Delegation Dilemma: Are You Trapped and Overrun by Monkeys

The senior and middle managers frustrated the General Manager of a large organization. She felt managers weren’t using their time effectively. “Many of them are managing a level or two below their position. They’re trapped in micromanaging daily details. They need to be more strategic with their time and learn to delegate.” She wanted delegation skills to be part of the leadership development workshops we were designing for their organization.

Delegation is one tip of the leadership iceberg. There is a skill set with dos and don’ts for effective delegation. But as we assessed the organization’s culture and leadership practices, we found — as is often the case — lack of delegation went much deeper. Micromanagement came from low levels of trust in the delegatee’s effectiveness. This often reflects the manager’s failure to provide effective coaching and poor “monkey management.”

Imagine a team member coming to their manager with a little monkey. “Hey, boss. We’ve got a problem,” as the team member hands (delegates) the monkey to their manager. Less effective managers will say, “Ok. Let me look into that/take that and get back to you” as he or she takes the monkey and puts it on their back with all the other screaming primates. A more effective leader-coach will say, “Eewwww, that’s an ugly little monkey you have there! How can I help you manage that monkey?”

An element of monkey management and delegation is coaching that creates empowerment and growth. Delegation without enablement is abdication. Delegatees often need to be guided and developed so they can confidently deal with and manage monkeys on their own.

This guidance moves delegation beyond empowerment to “empartnerment.” Traditional delegation is often hierarchical with the leader dishing out power as each monkey comes screeching into sight. Partnering creates an environment where team members deal with many issues on their own and only bring the biggest, unruliest monkeys to the manager.
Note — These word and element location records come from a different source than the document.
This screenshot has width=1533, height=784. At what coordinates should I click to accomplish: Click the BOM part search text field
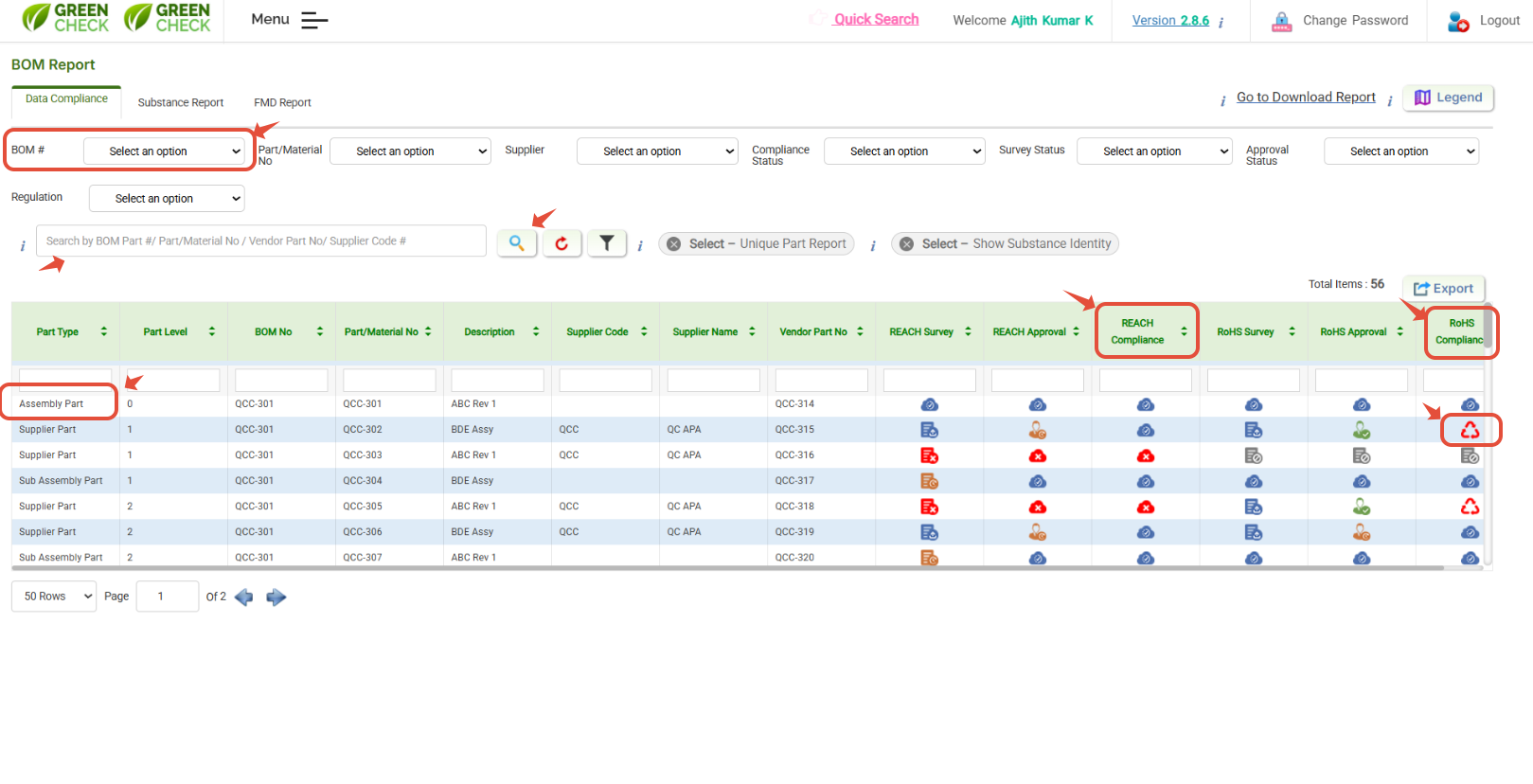coord(261,241)
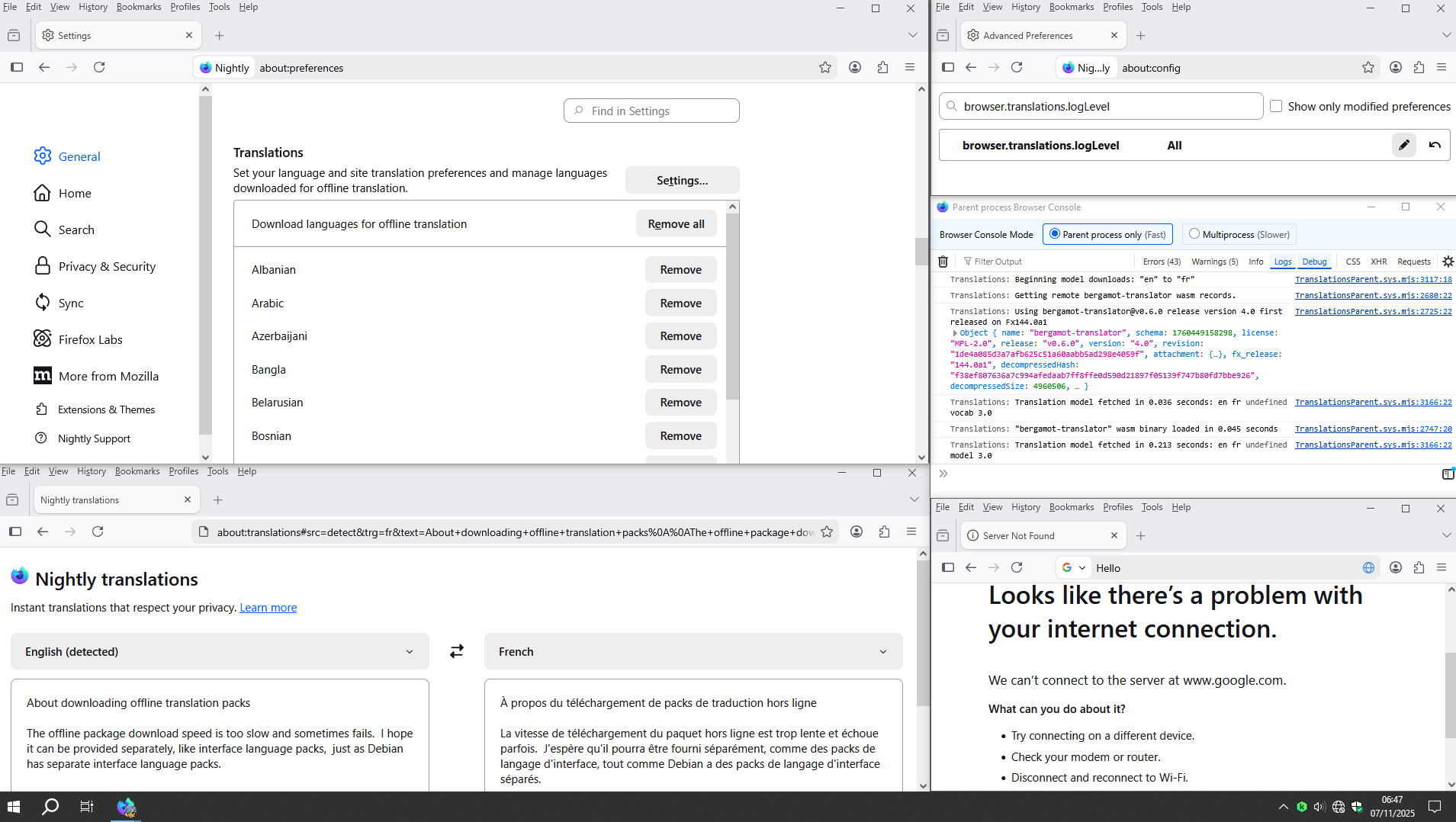Image resolution: width=1456 pixels, height=822 pixels.
Task: Toggle the Debug filter tab in console
Action: (1314, 262)
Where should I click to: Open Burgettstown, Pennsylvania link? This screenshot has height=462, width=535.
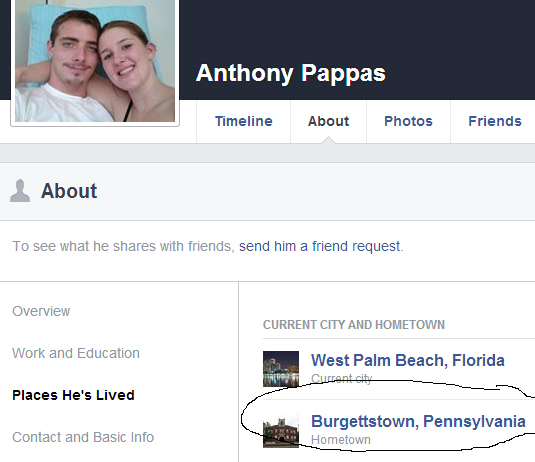(418, 421)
In conjunction with coaching skill development, it turned out that the organization’s managers also needed to use their time more strategically. They were falling into many of these deadly time traps:

  • Highly reactive and crazy busy
  • The Acceleration Trap
  • Low culture/capacity development
  • Poor monkey management
  • No time for coaching skill development
  • Working in Versus on Your Team
  • Falling down the meeting sinkhole

Take our Strategic Use of Time Assessment if you’d like to see how you’re doing.
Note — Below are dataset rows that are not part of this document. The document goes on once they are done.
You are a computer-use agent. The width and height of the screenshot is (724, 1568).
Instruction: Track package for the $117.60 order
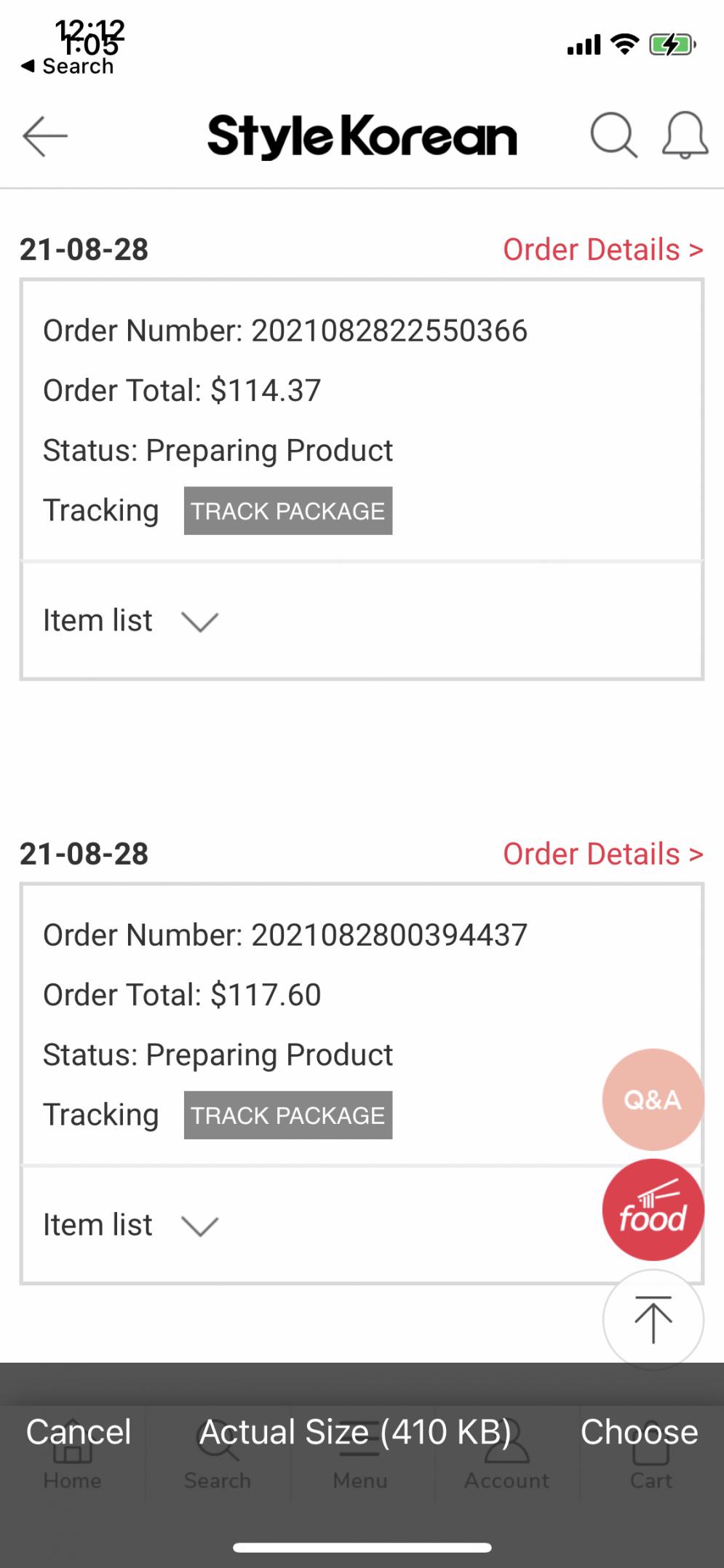[x=288, y=1115]
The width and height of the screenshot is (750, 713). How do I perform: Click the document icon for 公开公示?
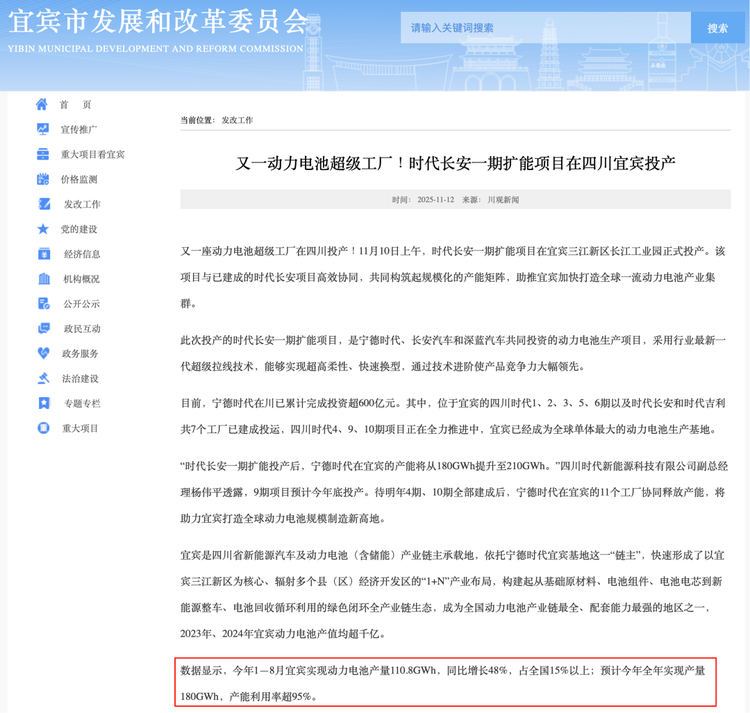click(43, 303)

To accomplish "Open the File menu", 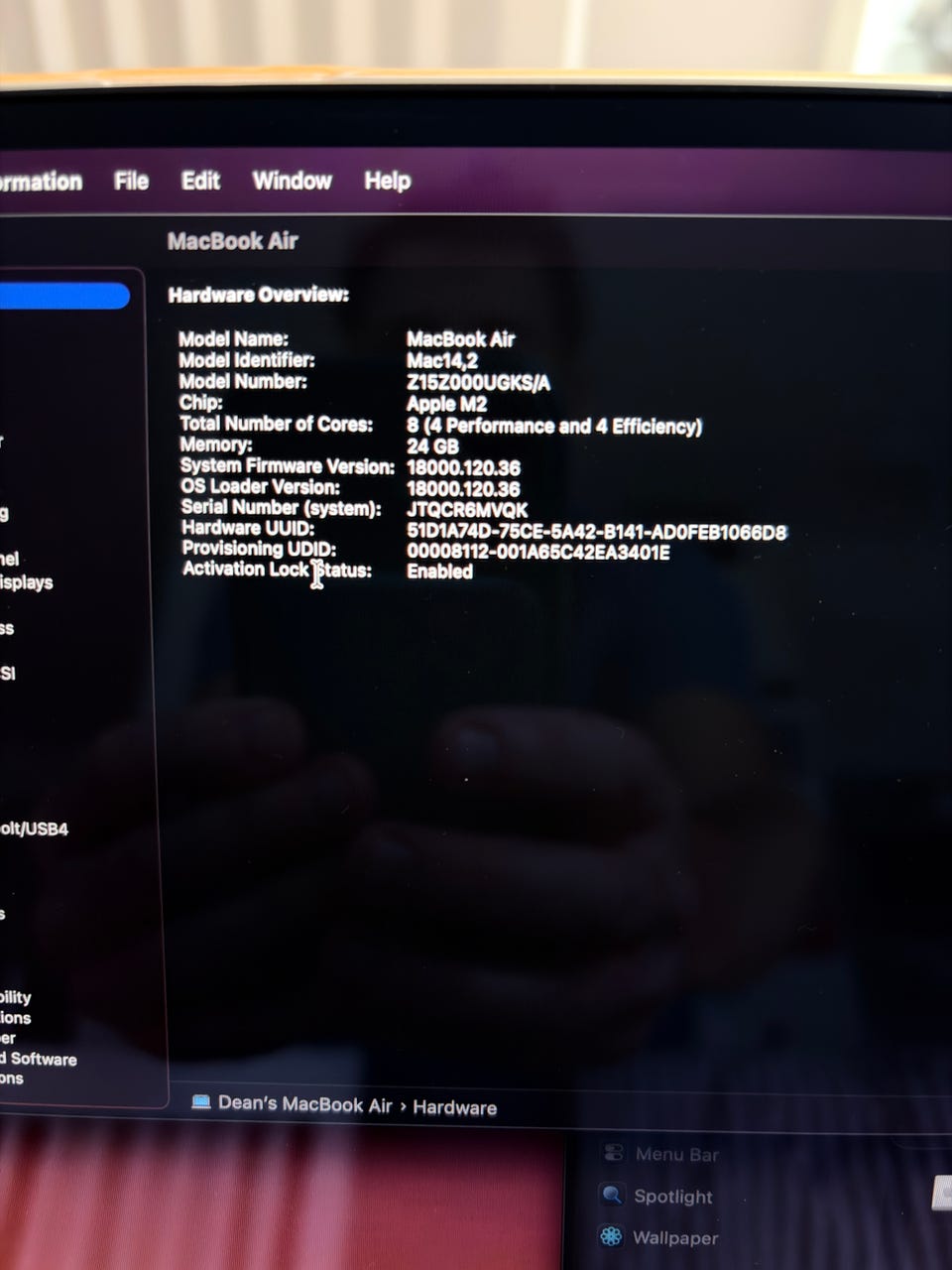I will coord(131,181).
Often called “the father of modern management,” Peter Drucker wrote in his landmark book, The Effective Executive: The Definitive Guide to Getting the Right Things Done,” As usually presented, delegation makes little sense. If it means that somebody else ought to do part of ‘my work,’ it is wrong. One is paid for doing one’s own work. And if it implies, as the usual sermon does, that the laziest manager is the best manager, it is not only nonsense; it is immoral.” He never did put lipstick on a monkey.

The most productive managers aren’t lazy. They proactively build team capacity to share monkey management and make the best strategic use of their time.